The Consumer Financial Protection Bureau (CFPB) recently took action against a small lender in the Chicago area for redlining, Townestone Financial, Inc. This entity averaged only 740 applications per year. Although the complaint filed by the Bureau alleges marketing activities with racial overtones both implicitly and explicitly, a significant portion of the complaint focuses on the distribution of the lender’s HMDA data relative to the demographic composition as well as to other lenders.
Below, citing directly from the complaint, are some examples:
Page 12 – 45. Townstone drew few applications from African-American applicants throughout the Chicago MSA during the relevant period. From 2014 through 2017, Townstone drew about 2,700 applications, of which only 37 (1.4%) came from African-Americans in the Chicago MSA. During the same period, other mortgage Case: 1:20-cv-04176 Document #: 1 Filed: 07/15/20 Page 12 of 18 Page ID #:12 13 lenders in the Chicago MSA drew 1,217,223 applications, of which 119,370 (9.8%) came from African-American applicants.
Page 13 - 46. Similarly, Townstone drew almost no applications from prospective applicants applying for mortgage loans for properties in African-American neighborhoods. During the relevant period, Townstone drew an average of five or six applications each year (0.8%, 0.8%, 0.7%, and 0.9% of all Townstone applications) for properties in high-African-American neighborhoods, even though such neighborhoods made up 13.8% of the Chicago MSA’s census tracts.
Pages 13 & 14 – 48. Statistical analyses of Townstone’s mortgage-loan applications in the Chicago MSA, as compared to its peer lenders during the relevant period, show disparities between Townstone and its peers in drawing mortgage-loan applications for properties in African-American neighborhoods. These disparities are statistically significant and demonstrate that there were applicants seeking mortgage loans for properties in African-American neighborhoods in the Chicago MSA from Townstone’s peers in much higher proportions than from Townstone.
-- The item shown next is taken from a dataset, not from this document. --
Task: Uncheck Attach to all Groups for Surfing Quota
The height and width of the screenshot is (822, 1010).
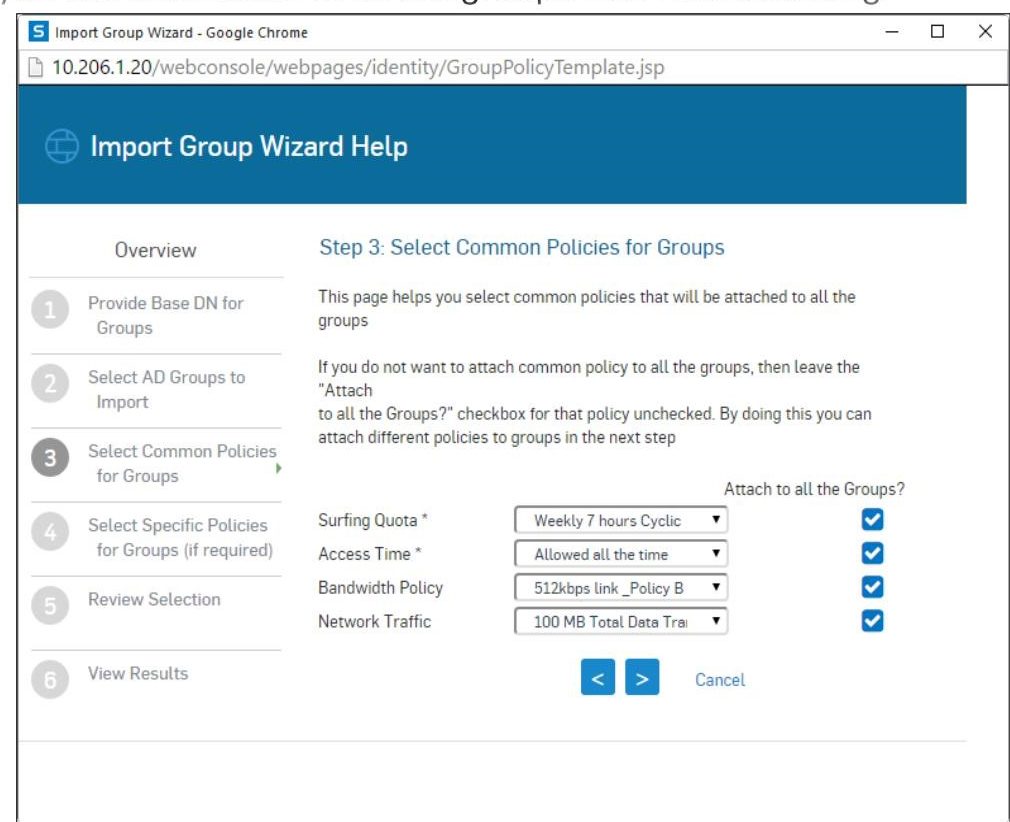Action: click(x=872, y=520)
These disparities further show that Townstone had no legitimate, non-discriminatory reason to draw relatively few applications for mortgage loans for properties in these African-American areas.
Page 49. Specifically, Townstone drew a significantly smaller proportion of mortgage-loan applications for properties in majority African-American neighborhoods than its peer lenders operating in the Chicago MSA. While Townstone drew 2.3%, 1.4%, 1.4%, and 1.3% of its applications for properties in majority African-American neighborhoods from 2014 through 2017, respectively, Townstone’s peers drew 8.2%, 7.6%, 7.7%, and 8.1%—3.6, 5.4, 5.5, and 6.2 times that of Townstone.
Further information as well as the complaint can be found here: https://www.consumerfinance.gov/policy-compliance/enforcement/actions/townstone-financial-inc/.
Note above how comparisons are made (1) based on penetration to other lenders, and (2) in relation to the demographic composition of the market area. It is imperative that all lenders understand their own data in a similar fashion. Further, these data are measured annually and as such, trends over time are critical as well.
For Community Banks, such data should be evaluated at a minimum at both the CRA assessment area level as well as the REMA (Reasonably Expected Market Area) level. The assessment area is well known and defined, but less is understood about the REMA. We have discussed this in previous posts, and important information can be accessed here: https://www.premierinsights.com/blog/fdic-releases-guidance-on-redlining-risk-and-the-concept-of-rema.
The HMDA public data released annually contains important information for risk management and evaluation. Institutions would be well served to use these data as tools for assessing and mitigating risk. Failure to use these data otherwise creates fair lending risk.